Par Rampeloux
ANNE
Anne est morte et la Seine pleure. Ses larmes saignent sur les quais.
Anne est morte… Alors ce ne serait pas vrai ? :
Écrire pour ne pas mourir
Écrire sagesse ou délire
Écrire pour tenter de dire
Dire tout ce qui m'a blessée
Dire tout ce qui m'a sauvée
Écrire et me débarrasser
Écrire pour ne pas sombrer
Écrire au lieu de tournoyer
Écrire et ne jamais pleurer
Rien que des larmes de stylo
Qui viennent se changer en mots
Pour me tenir le cœur au chaud
On meurt quand même, il semble bien. Mais tenir le cœur au chaud, ça doit rester vrai.

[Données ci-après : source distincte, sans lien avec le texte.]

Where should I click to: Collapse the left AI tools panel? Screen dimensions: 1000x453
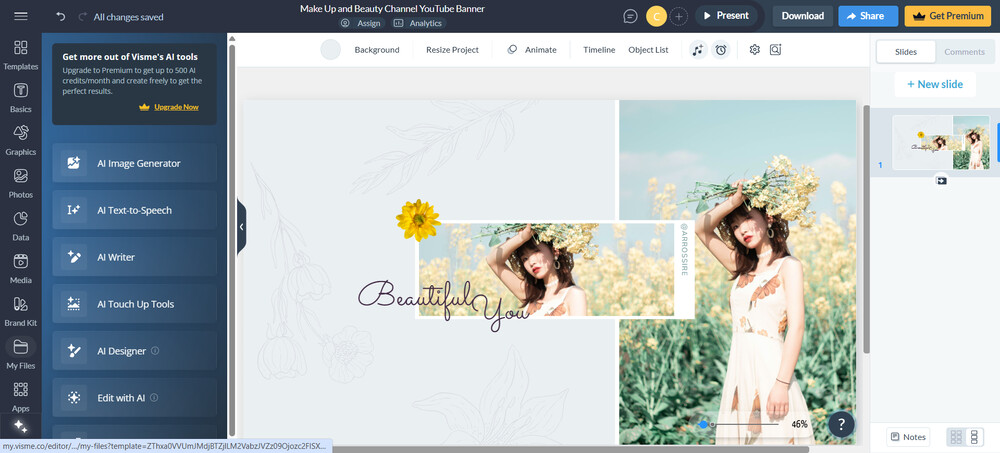coord(241,227)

Et il reste la nostalgie, ce petit bonheur coupable :
T'en souviens-tu, la Seine,
t'en souviens-tu comme ça me revient,
me revient la rengaine
de quand on avait rien,
de quand on avait pour tout bagage
tes deux quais pour m'y promener,
tes deux quais pour y mieux rêver ?
Tu étais, tu étais mes voyages
et la mer, tu étais mes voiliers,
tu étais pour moi les paysages ignorés.
Je te disais, la Seine
qu'on avait les yeux de la même couleur.
Quand j'avais de la peine,
quand j'égarais mon cœur,
quand je trouvais la ville trop noire.